# Prompt
Swap "minimap" for "radar map" everywhere it appears in the lines below, and leave everything else unchanged.

# Records provided

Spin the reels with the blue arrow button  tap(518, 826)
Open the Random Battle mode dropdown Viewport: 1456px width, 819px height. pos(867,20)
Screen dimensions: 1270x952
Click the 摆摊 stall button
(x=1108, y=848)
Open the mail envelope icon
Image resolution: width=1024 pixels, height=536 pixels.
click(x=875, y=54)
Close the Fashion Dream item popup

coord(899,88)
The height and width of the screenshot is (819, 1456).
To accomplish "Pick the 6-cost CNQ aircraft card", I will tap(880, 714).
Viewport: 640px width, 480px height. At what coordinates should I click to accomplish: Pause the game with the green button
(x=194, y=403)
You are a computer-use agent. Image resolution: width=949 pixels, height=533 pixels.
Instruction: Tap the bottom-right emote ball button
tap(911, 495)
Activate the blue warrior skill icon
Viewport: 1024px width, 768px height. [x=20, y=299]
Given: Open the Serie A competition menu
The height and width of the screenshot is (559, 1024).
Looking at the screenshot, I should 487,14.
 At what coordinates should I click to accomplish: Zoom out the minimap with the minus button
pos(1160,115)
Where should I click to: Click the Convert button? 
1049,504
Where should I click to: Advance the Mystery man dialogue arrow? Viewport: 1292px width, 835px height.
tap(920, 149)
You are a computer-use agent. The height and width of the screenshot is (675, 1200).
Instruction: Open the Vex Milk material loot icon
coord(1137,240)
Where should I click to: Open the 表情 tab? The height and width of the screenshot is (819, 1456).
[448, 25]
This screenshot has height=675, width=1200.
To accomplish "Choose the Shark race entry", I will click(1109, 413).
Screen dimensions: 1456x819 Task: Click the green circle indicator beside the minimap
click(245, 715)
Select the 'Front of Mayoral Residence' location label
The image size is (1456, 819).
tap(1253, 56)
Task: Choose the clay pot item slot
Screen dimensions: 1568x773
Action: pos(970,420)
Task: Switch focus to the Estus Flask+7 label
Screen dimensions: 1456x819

# Exercise output
Spin the reels with the blue arrow button  tap(518, 826)
Open the Random Battle mode dropdown Viewport: 1456px width, 819px height. pos(867,20)
Screen dimensions: 1270x952
Click the 摆摊 stall button
(x=1108, y=848)
Open the mail envelope icon
Image resolution: width=1024 pixels, height=536 pixels.
click(x=875, y=54)
Close the Fashion Dream item popup

coord(899,88)
The height and width of the screenshot is (819, 1456).
To accomplish "Pick the 6-cost CNQ aircraft card", I will tap(880, 714).
Viewport: 640px width, 480px height. At what coordinates should I click to accomplish: Pause the game with the green button
(x=194, y=403)
You are a computer-use agent. Image resolution: width=949 pixels, height=533 pixels.
Instruction: Tap the bottom-right emote ball button
tap(911, 495)
Activate the blue warrior skill icon
Viewport: 1024px width, 768px height. [x=20, y=299]
Given: Open the Serie A competition menu
The height and width of the screenshot is (559, 1024).
Looking at the screenshot, I should 487,14.
 At what coordinates should I click to accomplish: Zoom out the radar map with the minus button
pos(1160,115)
Where should I click to: Click the Convert button? 
1049,504
Where should I click to: Advance the Mystery man dialogue arrow? Viewport: 1292px width, 835px height.
tap(920, 149)
You are a computer-use agent. The height and width of the screenshot is (675, 1200).
Instruction: Open the Vex Milk material loot icon
coord(1137,240)
Where should I click to: Open the 表情 tab? The height and width of the screenshot is (819, 1456).
[448, 25]
This screenshot has height=675, width=1200.
To accomplish "Choose the Shark race entry", I will click(1109, 413).
Screen dimensions: 1456x819 Task: Click the green circle indicator beside the radar map
click(245, 715)
Select the 'Front of Mayoral Residence' location label
The image size is (1456, 819).
tap(1253, 56)
Task: Choose the clay pot item slot
Screen dimensions: 1568x773
Action: pos(970,420)
Task: Switch focus to the Estus Flask+7 label
Screen dimensions: 1456x819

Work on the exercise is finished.